(Task requirements) Using the word "badge" as the filter, copy each matching line from the records.
——————
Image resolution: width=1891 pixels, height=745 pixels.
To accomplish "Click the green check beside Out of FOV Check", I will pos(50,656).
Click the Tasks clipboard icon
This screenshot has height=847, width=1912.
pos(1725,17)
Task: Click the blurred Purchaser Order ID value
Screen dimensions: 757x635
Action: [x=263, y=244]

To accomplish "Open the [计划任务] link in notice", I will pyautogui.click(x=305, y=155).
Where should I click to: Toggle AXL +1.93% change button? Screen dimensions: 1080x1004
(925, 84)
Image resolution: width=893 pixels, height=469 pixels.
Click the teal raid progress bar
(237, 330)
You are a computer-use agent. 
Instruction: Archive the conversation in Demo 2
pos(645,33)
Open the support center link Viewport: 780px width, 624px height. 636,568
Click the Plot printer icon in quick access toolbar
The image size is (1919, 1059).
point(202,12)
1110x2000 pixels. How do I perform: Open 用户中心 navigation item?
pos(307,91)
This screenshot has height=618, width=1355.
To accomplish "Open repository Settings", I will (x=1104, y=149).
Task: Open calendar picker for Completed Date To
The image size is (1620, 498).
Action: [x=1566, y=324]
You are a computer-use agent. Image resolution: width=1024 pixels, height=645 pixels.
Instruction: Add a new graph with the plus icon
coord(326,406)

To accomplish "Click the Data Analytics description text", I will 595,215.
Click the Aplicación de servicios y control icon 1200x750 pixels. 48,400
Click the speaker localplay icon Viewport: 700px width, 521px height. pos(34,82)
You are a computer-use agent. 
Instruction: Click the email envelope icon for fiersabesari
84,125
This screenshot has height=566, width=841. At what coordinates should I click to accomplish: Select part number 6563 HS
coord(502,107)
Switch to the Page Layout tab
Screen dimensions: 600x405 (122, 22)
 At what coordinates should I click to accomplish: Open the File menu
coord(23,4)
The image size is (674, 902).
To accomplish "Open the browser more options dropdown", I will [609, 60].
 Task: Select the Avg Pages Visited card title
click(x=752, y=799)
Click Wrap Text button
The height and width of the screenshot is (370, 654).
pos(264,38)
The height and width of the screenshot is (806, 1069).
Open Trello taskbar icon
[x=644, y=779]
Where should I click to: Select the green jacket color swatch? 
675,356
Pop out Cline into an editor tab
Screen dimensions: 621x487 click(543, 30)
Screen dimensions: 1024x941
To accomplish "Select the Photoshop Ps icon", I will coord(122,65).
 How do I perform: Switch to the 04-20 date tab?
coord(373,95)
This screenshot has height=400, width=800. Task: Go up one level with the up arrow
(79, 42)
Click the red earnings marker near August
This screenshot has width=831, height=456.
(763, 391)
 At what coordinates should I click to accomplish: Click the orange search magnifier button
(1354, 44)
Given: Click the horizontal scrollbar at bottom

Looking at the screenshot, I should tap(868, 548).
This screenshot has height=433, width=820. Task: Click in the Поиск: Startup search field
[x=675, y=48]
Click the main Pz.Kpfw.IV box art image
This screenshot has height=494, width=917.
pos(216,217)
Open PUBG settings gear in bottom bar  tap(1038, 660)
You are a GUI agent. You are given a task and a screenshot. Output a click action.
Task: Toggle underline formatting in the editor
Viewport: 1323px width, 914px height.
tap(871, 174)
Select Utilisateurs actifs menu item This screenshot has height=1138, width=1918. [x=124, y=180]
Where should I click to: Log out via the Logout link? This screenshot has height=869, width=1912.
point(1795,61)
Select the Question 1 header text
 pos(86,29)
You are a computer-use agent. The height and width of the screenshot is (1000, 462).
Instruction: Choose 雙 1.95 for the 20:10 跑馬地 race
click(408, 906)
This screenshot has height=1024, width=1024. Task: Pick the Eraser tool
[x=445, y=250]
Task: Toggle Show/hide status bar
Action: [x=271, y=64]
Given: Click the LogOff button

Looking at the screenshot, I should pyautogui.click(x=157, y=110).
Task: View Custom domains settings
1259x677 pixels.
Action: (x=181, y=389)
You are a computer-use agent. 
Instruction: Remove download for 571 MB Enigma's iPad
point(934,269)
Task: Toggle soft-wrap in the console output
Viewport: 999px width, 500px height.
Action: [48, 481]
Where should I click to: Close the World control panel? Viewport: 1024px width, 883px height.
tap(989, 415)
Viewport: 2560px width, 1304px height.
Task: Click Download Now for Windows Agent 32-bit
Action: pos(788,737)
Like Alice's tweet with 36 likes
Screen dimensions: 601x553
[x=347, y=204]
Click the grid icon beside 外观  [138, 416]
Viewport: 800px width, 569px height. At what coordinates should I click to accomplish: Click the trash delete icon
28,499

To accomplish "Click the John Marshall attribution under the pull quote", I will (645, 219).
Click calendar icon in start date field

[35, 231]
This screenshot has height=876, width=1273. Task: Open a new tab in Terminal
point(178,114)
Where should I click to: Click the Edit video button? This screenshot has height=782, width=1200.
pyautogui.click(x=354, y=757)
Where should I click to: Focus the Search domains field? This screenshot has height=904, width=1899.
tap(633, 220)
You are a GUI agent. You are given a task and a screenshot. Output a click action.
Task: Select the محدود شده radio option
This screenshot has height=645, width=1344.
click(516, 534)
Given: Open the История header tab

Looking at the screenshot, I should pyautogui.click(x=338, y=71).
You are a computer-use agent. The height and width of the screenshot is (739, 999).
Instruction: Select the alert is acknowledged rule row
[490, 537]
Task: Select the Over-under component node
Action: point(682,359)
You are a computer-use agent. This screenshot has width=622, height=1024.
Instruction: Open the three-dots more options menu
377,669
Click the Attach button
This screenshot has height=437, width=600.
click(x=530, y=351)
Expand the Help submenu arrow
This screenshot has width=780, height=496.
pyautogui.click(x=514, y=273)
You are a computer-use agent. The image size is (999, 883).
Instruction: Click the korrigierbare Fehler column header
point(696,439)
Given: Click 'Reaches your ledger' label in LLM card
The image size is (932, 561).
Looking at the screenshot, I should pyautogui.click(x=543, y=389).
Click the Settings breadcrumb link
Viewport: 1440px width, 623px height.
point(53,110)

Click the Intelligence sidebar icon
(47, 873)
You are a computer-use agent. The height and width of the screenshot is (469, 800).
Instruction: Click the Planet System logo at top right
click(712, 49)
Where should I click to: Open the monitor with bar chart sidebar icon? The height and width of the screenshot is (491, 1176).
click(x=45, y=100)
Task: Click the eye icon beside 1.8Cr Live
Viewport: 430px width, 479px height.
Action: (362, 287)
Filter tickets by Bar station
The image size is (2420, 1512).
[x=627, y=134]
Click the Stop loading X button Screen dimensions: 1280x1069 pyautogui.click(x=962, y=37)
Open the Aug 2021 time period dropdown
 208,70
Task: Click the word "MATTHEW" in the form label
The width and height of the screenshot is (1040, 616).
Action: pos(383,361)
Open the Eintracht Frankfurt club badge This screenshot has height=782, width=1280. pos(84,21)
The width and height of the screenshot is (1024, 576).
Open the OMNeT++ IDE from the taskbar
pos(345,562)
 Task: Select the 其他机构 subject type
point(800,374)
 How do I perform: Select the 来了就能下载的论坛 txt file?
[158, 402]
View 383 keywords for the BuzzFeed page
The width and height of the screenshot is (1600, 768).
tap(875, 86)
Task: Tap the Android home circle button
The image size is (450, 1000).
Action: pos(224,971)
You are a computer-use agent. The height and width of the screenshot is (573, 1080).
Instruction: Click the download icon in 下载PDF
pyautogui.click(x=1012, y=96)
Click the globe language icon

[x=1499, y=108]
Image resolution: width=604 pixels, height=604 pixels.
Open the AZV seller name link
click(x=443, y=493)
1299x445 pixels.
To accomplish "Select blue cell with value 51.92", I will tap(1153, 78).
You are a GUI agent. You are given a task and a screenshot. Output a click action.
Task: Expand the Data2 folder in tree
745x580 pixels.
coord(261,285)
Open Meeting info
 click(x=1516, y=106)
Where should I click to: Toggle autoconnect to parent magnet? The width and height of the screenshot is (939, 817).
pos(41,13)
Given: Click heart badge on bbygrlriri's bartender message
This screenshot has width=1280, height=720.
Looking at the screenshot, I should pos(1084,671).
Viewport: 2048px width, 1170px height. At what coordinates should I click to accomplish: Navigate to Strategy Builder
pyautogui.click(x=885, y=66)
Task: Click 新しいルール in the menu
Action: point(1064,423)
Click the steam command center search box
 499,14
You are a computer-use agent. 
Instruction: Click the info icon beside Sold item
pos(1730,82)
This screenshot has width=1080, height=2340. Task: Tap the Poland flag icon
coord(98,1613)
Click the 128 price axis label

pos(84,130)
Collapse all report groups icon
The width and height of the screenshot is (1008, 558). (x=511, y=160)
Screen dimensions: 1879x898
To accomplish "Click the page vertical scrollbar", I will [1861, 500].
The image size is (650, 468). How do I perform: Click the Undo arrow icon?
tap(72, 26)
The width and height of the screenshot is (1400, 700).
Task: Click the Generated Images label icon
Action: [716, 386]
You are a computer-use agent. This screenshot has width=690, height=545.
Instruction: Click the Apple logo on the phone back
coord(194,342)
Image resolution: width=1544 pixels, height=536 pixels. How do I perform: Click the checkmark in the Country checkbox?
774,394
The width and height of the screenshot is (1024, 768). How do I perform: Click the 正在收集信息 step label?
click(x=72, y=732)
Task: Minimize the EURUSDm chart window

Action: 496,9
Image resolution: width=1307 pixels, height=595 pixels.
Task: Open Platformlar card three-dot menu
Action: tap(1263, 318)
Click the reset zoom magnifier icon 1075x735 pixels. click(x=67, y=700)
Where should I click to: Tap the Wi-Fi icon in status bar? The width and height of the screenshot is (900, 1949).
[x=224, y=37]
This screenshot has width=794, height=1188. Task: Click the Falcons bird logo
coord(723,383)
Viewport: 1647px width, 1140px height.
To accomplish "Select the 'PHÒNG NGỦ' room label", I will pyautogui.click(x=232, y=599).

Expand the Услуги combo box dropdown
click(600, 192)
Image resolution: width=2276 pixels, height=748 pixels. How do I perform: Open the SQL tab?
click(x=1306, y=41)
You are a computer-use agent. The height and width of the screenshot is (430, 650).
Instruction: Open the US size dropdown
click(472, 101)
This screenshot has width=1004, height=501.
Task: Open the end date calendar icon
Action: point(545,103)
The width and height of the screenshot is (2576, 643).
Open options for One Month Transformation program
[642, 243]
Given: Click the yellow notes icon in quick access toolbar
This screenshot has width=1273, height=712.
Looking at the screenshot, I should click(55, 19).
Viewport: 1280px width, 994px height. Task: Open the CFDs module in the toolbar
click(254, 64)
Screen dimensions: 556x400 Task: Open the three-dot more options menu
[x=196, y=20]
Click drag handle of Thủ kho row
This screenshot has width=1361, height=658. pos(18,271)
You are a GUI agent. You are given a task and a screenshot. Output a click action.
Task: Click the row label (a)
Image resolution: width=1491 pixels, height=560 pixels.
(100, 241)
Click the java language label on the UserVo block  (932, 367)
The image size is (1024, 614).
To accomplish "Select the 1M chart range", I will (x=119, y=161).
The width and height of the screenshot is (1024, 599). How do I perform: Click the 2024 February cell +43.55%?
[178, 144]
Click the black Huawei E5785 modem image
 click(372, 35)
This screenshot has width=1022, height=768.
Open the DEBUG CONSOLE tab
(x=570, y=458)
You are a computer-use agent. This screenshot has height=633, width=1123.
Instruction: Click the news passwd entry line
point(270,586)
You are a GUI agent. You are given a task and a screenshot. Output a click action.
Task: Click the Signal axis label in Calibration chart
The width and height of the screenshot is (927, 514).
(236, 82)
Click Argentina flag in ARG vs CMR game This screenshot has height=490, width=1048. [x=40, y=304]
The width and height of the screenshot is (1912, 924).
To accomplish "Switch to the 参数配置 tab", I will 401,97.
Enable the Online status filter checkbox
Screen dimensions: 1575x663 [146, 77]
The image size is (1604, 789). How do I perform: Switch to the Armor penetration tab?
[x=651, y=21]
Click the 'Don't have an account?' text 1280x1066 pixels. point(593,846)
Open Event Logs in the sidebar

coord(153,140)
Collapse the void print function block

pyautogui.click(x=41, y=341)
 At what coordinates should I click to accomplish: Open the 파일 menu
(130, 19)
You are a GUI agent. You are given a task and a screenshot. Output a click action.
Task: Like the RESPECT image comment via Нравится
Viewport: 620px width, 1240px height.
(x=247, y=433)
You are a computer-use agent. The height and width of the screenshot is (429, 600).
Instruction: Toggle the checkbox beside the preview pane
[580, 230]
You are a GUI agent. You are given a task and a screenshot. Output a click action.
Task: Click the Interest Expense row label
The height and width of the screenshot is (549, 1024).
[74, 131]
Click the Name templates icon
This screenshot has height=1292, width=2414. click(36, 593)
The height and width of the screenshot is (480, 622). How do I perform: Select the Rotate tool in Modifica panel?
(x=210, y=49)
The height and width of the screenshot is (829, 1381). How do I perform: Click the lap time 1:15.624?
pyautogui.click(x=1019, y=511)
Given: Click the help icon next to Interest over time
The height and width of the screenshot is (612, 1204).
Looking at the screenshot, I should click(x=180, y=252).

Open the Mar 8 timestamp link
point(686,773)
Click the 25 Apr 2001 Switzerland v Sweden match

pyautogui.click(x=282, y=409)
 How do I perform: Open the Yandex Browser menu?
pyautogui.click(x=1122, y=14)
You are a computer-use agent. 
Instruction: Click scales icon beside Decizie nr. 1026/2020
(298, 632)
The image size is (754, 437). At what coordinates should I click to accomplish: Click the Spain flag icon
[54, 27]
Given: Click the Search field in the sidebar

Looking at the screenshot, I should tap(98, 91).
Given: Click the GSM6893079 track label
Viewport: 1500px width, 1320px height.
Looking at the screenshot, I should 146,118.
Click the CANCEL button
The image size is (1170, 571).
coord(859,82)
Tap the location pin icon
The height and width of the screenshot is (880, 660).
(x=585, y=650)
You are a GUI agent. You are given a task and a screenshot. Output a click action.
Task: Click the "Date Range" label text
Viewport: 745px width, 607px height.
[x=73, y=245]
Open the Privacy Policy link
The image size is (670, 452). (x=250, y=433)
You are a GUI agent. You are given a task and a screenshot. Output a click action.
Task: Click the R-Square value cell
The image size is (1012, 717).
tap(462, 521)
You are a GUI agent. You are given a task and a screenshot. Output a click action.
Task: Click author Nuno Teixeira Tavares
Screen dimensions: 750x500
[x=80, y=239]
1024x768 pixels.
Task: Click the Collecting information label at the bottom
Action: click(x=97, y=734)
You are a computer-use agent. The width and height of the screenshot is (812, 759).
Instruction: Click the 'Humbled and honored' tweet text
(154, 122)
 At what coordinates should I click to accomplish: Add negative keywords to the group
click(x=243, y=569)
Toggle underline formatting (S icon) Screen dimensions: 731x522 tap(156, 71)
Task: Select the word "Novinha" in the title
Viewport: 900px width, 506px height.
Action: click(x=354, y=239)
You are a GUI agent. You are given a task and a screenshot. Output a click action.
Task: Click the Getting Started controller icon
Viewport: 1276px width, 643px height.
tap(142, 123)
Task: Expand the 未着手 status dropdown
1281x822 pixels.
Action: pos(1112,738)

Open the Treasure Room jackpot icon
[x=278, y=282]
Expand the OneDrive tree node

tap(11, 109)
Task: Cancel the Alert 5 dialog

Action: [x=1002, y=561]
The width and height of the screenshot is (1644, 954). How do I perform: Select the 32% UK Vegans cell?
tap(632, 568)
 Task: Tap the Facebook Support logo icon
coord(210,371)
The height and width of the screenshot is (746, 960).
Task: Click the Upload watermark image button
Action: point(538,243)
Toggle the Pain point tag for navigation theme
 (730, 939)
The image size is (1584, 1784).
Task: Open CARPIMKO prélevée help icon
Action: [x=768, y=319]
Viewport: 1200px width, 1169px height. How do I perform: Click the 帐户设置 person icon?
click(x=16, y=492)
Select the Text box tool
——————
(Output)
Open the Eintracht Frankfurt club badge This screenshot has height=782, width=1280. pos(84,21)
Given: Click heart badge on bbygrlriri's bartender message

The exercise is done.